While walking her dog in the woods near the bike trail off Queen Anne Road in Harwich Monday, a friend was startled to run into hunters — not just one or two, but 10, all toting rifles and apparently seeking deer. She'd never seen hunters in the area before, despite walking there often over many years. The hunters were polite and warned her that she should be wearing bright colors, since it was hunting season. She left the encounter shaken and more than a little worried that things could have gone sideways, for her or other walkers in the area.

Like encounters earlier this year between duck hunters and beach walkers in Chatham, the incident highlights a growing problem in our area: more people and less open space for traditional activities like hunting. Currently, hunting is allowed on public lands that are not posted, but it may be time for local towns to consider expanding no-hunting areas, particularly where hunters are likely to come into conflict with other recreational users, such as near bike trails and public beaches.

This may not be a popular position. Last spring, Harwich voters rejected banning hunting in the Bell's Neck Conservation Area, and Brewster just allowed bow hunting for deer in a small section of The Punkhorn conservation area. Hunting has a long tradition on the Cape. But the open spaces to pursue game such as deer and sea ducks are diminishing; organizations like the Harwich Conservation Trust and Chatham Conservation Foundation own considerable amounts of open land and don't allow hunting. With more people here year-round, conflicts are inevitable.

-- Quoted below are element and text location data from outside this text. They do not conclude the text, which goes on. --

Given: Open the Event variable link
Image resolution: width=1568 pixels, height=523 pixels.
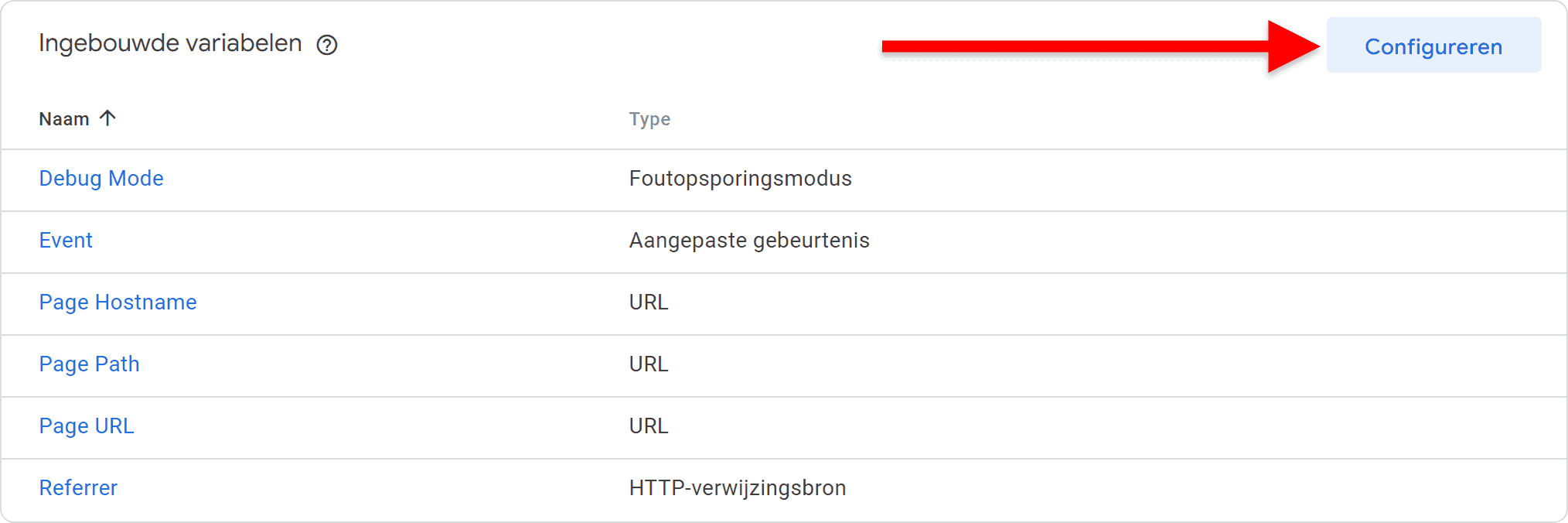Looking at the screenshot, I should click(66, 241).
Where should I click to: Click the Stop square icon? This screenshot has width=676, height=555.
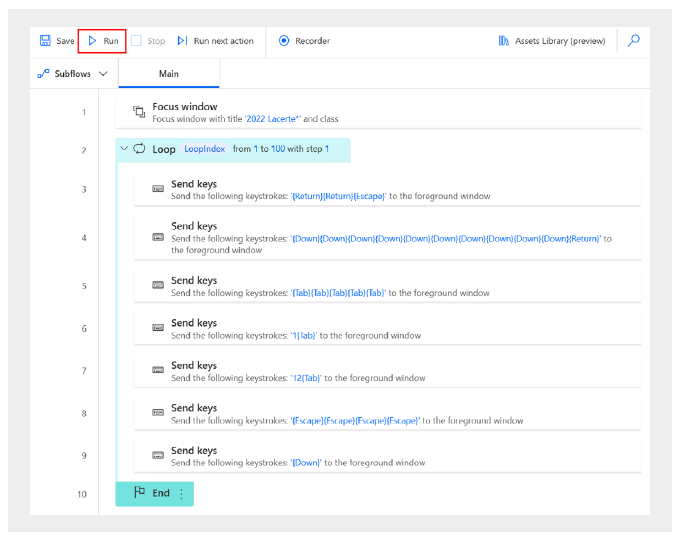tap(136, 41)
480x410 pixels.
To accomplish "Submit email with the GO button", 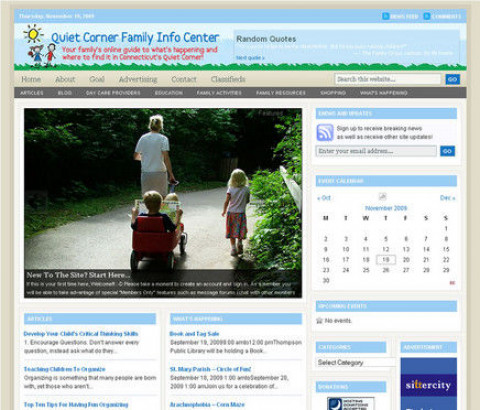I will coord(447,151).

Chatham's park and recreation commissioners hope to hire a hunting warden to mitigate conflicts, if funding can be approved. Posting areas that tend to get heavy public use, such as those adjacent to bike trails, should be considered by local officials. More publicity about hunting season dates would also help educate the public and allow people to make more informed decisions about when and where they venture into natural areas. It's fortunate that hunting for most species is only allowed in the fall and winter, when there are fewer people here (although pushes to attract more visitors in the shoulder and off-season could change that). Deer season, for instance, runs Nov. 28 to Dec. 10 for shotguns and Dec. 12 to 31 for primitive firearms; duck season runs Dec. 1 to Jan. 31. No hunting is allowed on Sundays by state law.

During the debate over banning hunting in Bell's Neck, it was pointed out that there is no evidence of injuries due to hunting accidents in the area. That may be so, but as our friend's encounter and the run-ins in Chatham demonstrate, the chances of an accident occurring are increasing. Just the fact that concerns continue to bubble up indicates the need to at least open a dialog on the subject.